The state of Concentration is preparatory to the Anthroposophical Imaginative Meditation, which is reached through the 6 Fundamental Exercises.

The Meditation of the Rose+Cross was published in The Occult Science, therefore it was immediately available for its own occult development within the Opera Omnia and therefore made available to all those who want to be interested in it, the Men of Good Will. Therefore, do not fear: those who are not ready to welcome it will not even be able to see it.

Steiner gave some verses about the Rosicrucians within the Italian Esoteric Section to his Giovanni Colazza:

In the sign of the Cross Surrounded by Roses Let’s see, feeling it, The awakening of the Spirit of the World From the depths of the Soul. They detach themselves from the depths of the Soul The hidden forces of Mystery. Forces that acted in the Principle, Forces that must act at the end, Forces in which We think we are, In which We loving live, In which Devotion we breathe. – Rudolf Steiner

The Rosicrucian Meditation allows the purification of the astral body, represented by the buds of the seven roses, which bloom into seven red roses. The fragrance of the rose represents the continuous sacrifice that the rose makes as a gift of the higher spiritual powers. The red colour is reminiscent of man’s blood, even though they are chaste living beings, deprived of the luciferic yearning that pervades the astral body since the entrance of the luciferic forces into earthly evolution with the Expulsion from Paradise in the Lemur Epoch. Man himself, if he had not fallen into the luciferic temptation, would not have become visible in his physical body, but his corporeity would have reached the consistency of the scent of the rose.


The phantom is the archetypal physical body created by the sacrifice of the Thrones on the Ancient Saturn. To understand what it is, one must distinguish between what is physical and what is elemental substance: the elemental substance is darkness. This after the Expulsion from Paradise is as if it “filled” the physical structure composed only of heat. The phantom is a non-elementary physical body. The scent of the rose is precisely, the sulfuric element, of heat that emanates from the plant. It is in this element of heat that weaves thinking free of the senses. Thus, during the peaks of Meditation we will be like flowers that offer their essential perfume to the spiritual world in sacrifice.


In order to make this powerful symbol of the Tradition of the Western Mysteries more and more vivid, here’s to you the help, the Imagination of the Rose+Cross:


Imagination of the Rose+Cross

Let us imagine a wooden cross rising from below and rising towards the heavens, suddenly stopping when it rises above the dark rock, the Mount of the Skull, where it remains as a warning of the powerlessness of matter, which dies and ends like all that is born: it now burns with pain, devoured by the flames. The wood is now carbon black, a mineral.


It is in the darkness of the coal that points of light, a hidden flame, rises in seven centers: the sparkle increases and opens and radiates according to five intertwined triangles. Reds of heat. At first pentagonal, they gradually open up and intertwine: from the inverse pentagon comes the erect pentalpha of the quintessence.

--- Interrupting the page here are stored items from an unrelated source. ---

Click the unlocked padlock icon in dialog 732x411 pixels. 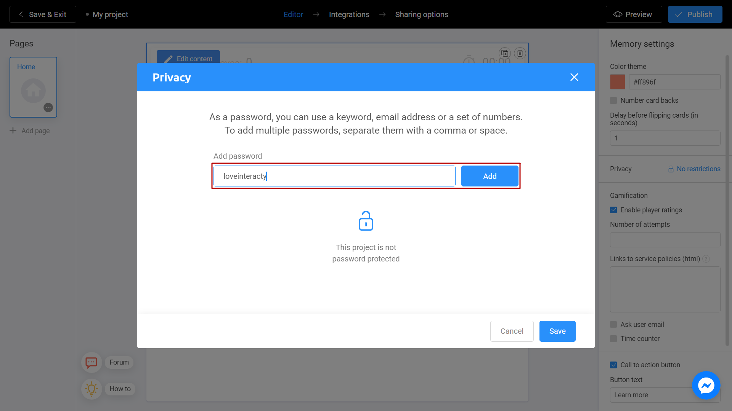[366, 221]
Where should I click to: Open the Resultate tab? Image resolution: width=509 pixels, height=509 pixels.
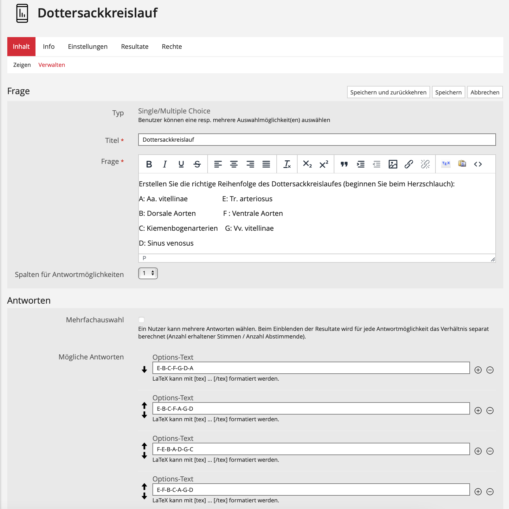click(x=135, y=47)
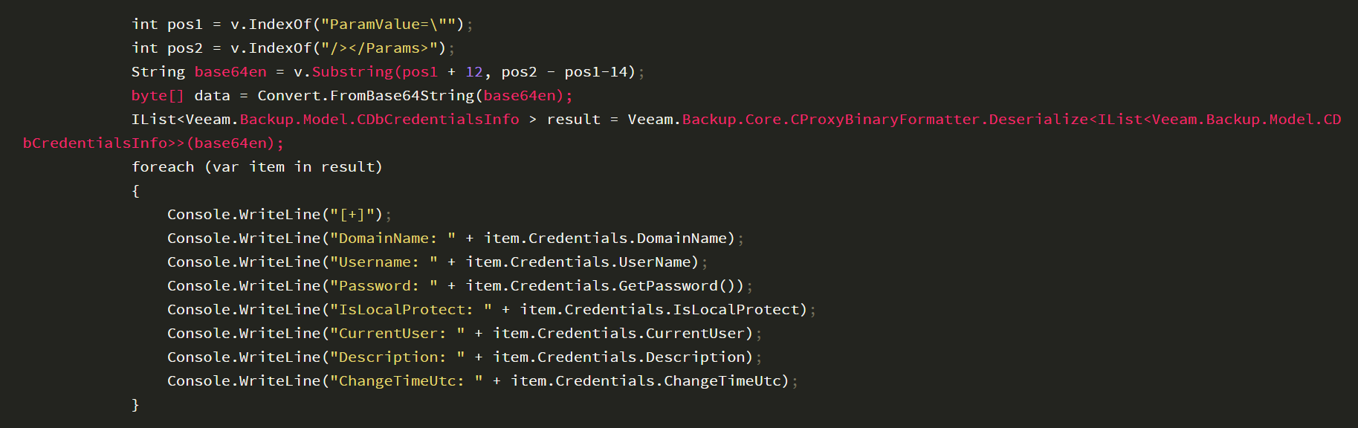Click the pos2 variable declaration
The height and width of the screenshot is (428, 1358).
[185, 48]
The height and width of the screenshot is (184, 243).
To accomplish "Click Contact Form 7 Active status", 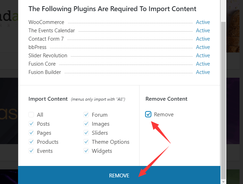I will pyautogui.click(x=203, y=39).
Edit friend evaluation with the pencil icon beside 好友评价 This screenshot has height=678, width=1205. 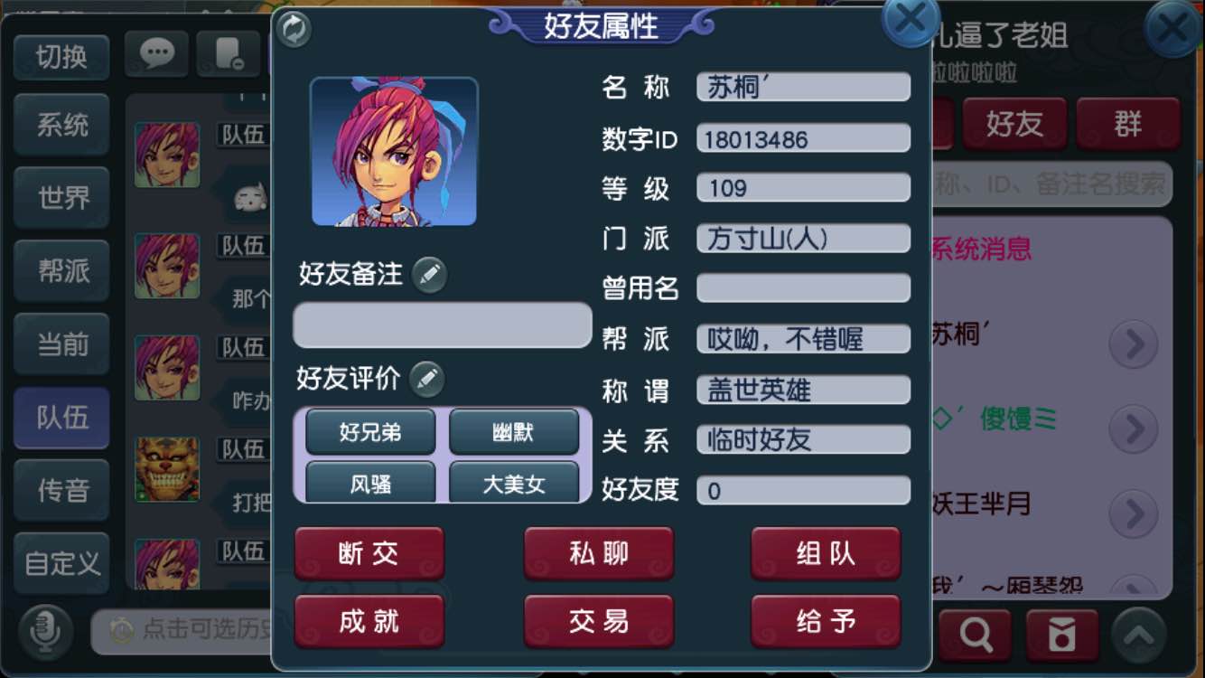pyautogui.click(x=427, y=380)
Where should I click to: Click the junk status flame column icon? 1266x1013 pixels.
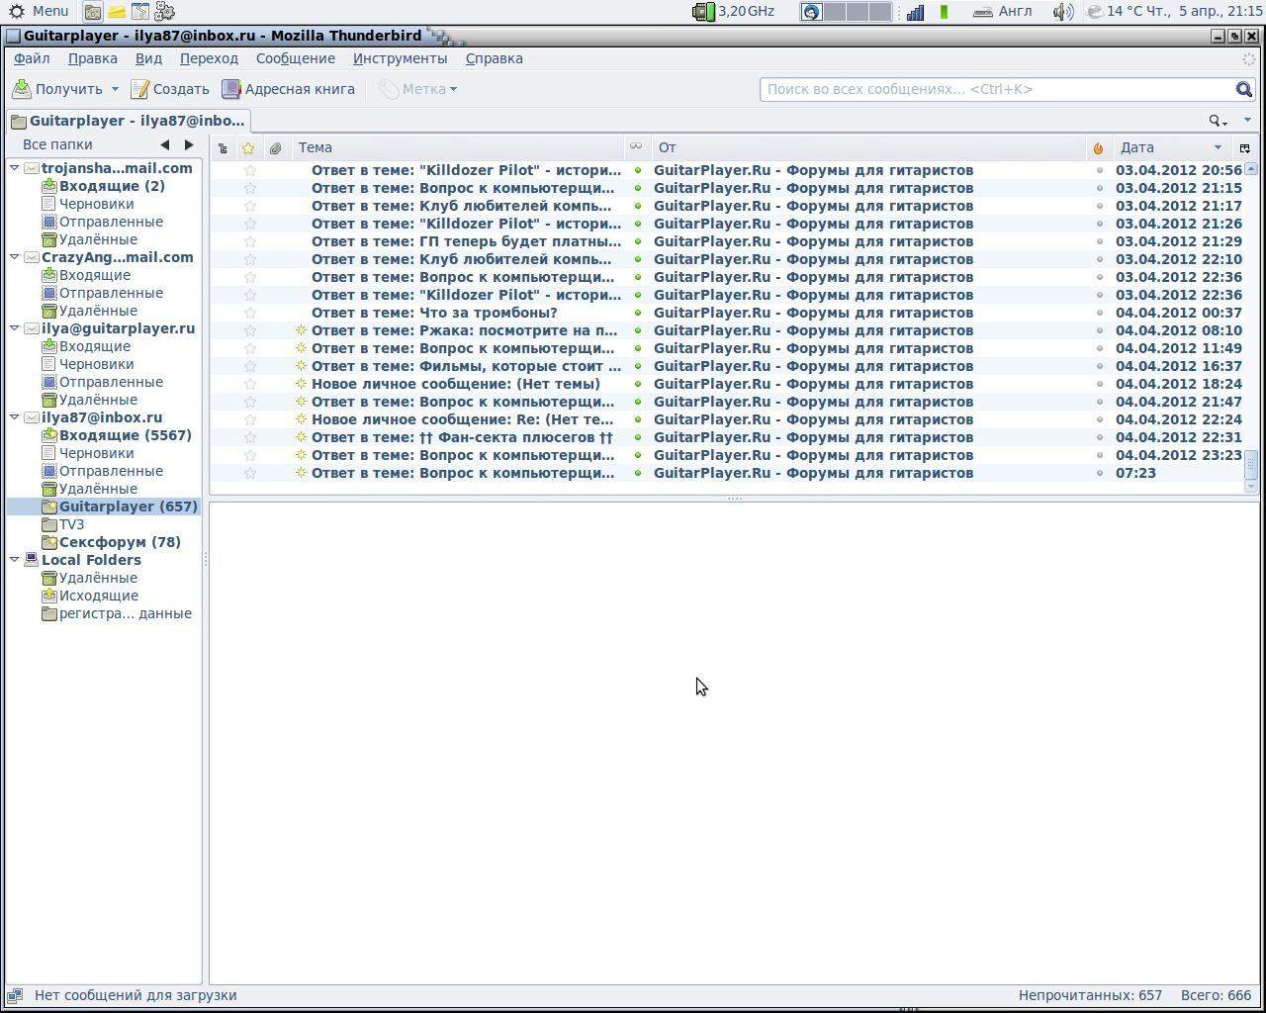click(x=1098, y=148)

They are red roses on the black cross, that when they come to overflow with their own fierce light exude a tear of red dew: this is blood that shed, it is a tear of sacrifice for the world.

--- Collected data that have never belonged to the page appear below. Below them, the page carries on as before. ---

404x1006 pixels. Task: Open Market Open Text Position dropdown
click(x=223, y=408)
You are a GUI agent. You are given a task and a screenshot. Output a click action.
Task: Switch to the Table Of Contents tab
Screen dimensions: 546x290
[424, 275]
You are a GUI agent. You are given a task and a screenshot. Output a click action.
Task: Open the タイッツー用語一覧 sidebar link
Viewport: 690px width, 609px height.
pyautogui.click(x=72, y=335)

But when these seven drops reach the earth, the same mineral from which the cross has hoisted itself in the beginning, a cry of joy fills the matter, and the echo passes from rock to rock and through it, making it ever finer. The rock becomes light woven with consciousness. The cry is the joy of the elemental spirits who recognize the face of the Risen One.

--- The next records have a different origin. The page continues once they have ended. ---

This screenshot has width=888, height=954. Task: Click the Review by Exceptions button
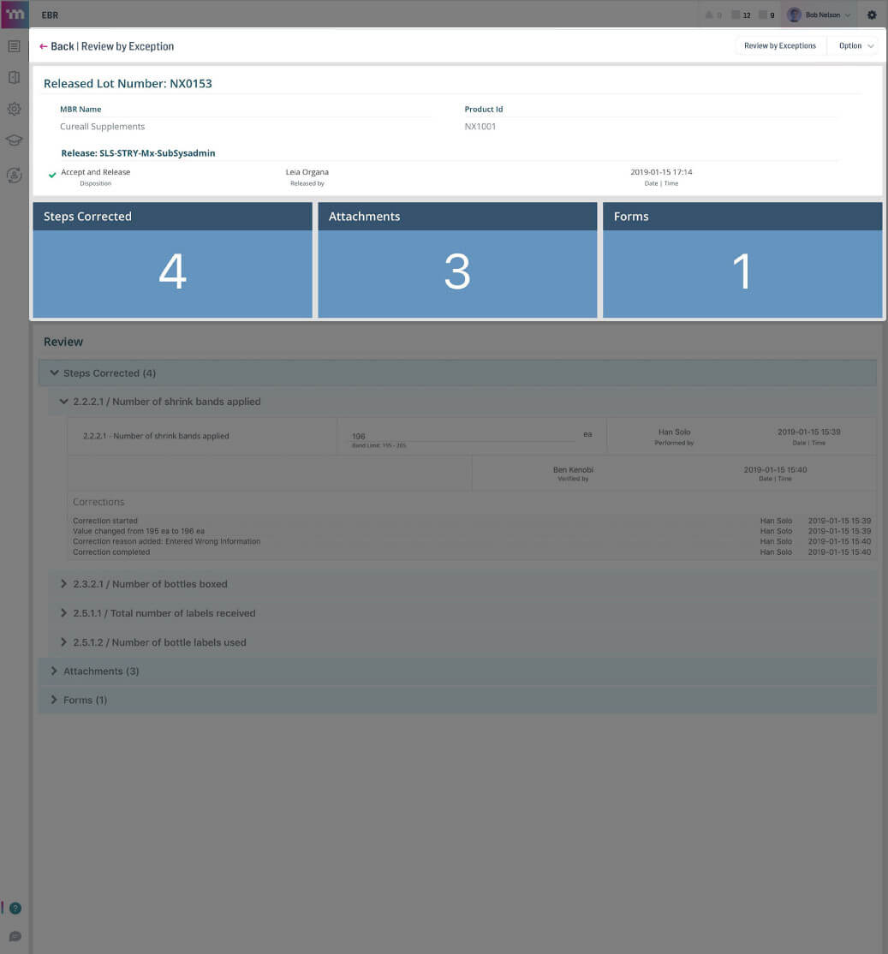click(x=779, y=45)
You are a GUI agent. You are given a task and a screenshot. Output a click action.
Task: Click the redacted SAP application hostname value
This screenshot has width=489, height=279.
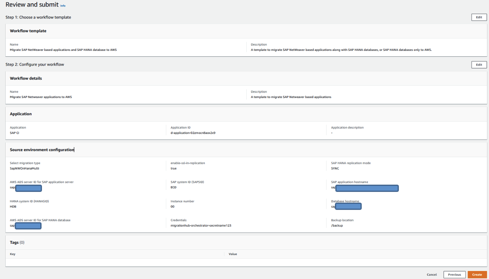[367, 188]
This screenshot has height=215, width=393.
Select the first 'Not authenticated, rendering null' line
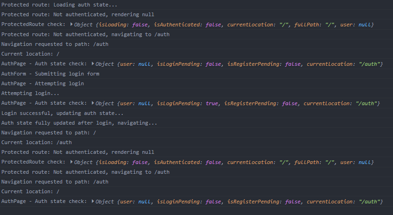78,14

It is the Word made flesh that transmutes the atoms of the earth into etheric forces. Sophia-Maria with her feet on the crescent moon, crushes the head of the Serpent, her blood is light that hovers in the shaping world of the etheric.


When the matter thinns, we see through a new gleam: it is the intelligence of Michael whose light illuminates all that before was light condensed in the serpent, darkness. Then finally there, where matter has left room for the spirit, we see the loving gaze of the Son of Man and ourselves in his eyes.